● DATA IN THIS EXERCISE:
= Beginning of Section =

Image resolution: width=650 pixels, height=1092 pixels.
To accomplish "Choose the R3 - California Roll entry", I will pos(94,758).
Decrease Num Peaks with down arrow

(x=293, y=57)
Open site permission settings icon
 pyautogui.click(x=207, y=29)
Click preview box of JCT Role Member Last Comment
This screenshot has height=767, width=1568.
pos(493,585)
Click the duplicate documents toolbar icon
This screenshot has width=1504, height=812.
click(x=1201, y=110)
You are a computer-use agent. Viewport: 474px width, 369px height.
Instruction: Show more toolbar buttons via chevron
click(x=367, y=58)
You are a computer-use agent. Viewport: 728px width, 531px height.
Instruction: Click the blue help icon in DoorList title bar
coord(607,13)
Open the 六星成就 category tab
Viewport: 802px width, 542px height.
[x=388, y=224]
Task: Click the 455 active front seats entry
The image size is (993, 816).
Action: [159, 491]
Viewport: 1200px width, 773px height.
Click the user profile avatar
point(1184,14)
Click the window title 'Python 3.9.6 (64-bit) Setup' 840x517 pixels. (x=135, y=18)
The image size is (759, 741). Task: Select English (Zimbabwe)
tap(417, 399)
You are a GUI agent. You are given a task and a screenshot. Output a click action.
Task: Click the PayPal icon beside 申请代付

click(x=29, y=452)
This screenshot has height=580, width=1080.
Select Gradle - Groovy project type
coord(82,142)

= End of Section =

● TASK DIRECTIONS:
Copy out all of the lines above exactly.

● RESULT OF THE EXERCISE:
Image resolution: width=650 pixels, height=1092 pixels.
To accomplish "Choose the R3 - California Roll entry", I will pos(94,758).
Decrease Num Peaks with down arrow

(x=293, y=57)
Open site permission settings icon
 pyautogui.click(x=207, y=29)
Click preview box of JCT Role Member Last Comment
This screenshot has height=767, width=1568.
pos(493,585)
Click the duplicate documents toolbar icon
This screenshot has width=1504, height=812.
click(x=1201, y=110)
You are a computer-use agent. Viewport: 474px width, 369px height.
Instruction: Show more toolbar buttons via chevron
click(x=367, y=58)
You are a computer-use agent. Viewport: 728px width, 531px height.
Instruction: Click the blue help icon in DoorList title bar
coord(607,13)
Open the 六星成就 category tab
Viewport: 802px width, 542px height.
[x=388, y=224]
Task: Click the 455 active front seats entry
The image size is (993, 816).
Action: [159, 491]
Viewport: 1200px width, 773px height.
Click the user profile avatar
point(1184,14)
Click the window title 'Python 3.9.6 (64-bit) Setup' 840x517 pixels. (x=135, y=18)
The image size is (759, 741). Task: Select English (Zimbabwe)
tap(417, 399)
You are a GUI agent. You are given a task and a screenshot. Output a click action.
Task: Click the PayPal icon beside 申请代付

click(x=29, y=452)
This screenshot has height=580, width=1080.
Select Gradle - Groovy project type
coord(82,142)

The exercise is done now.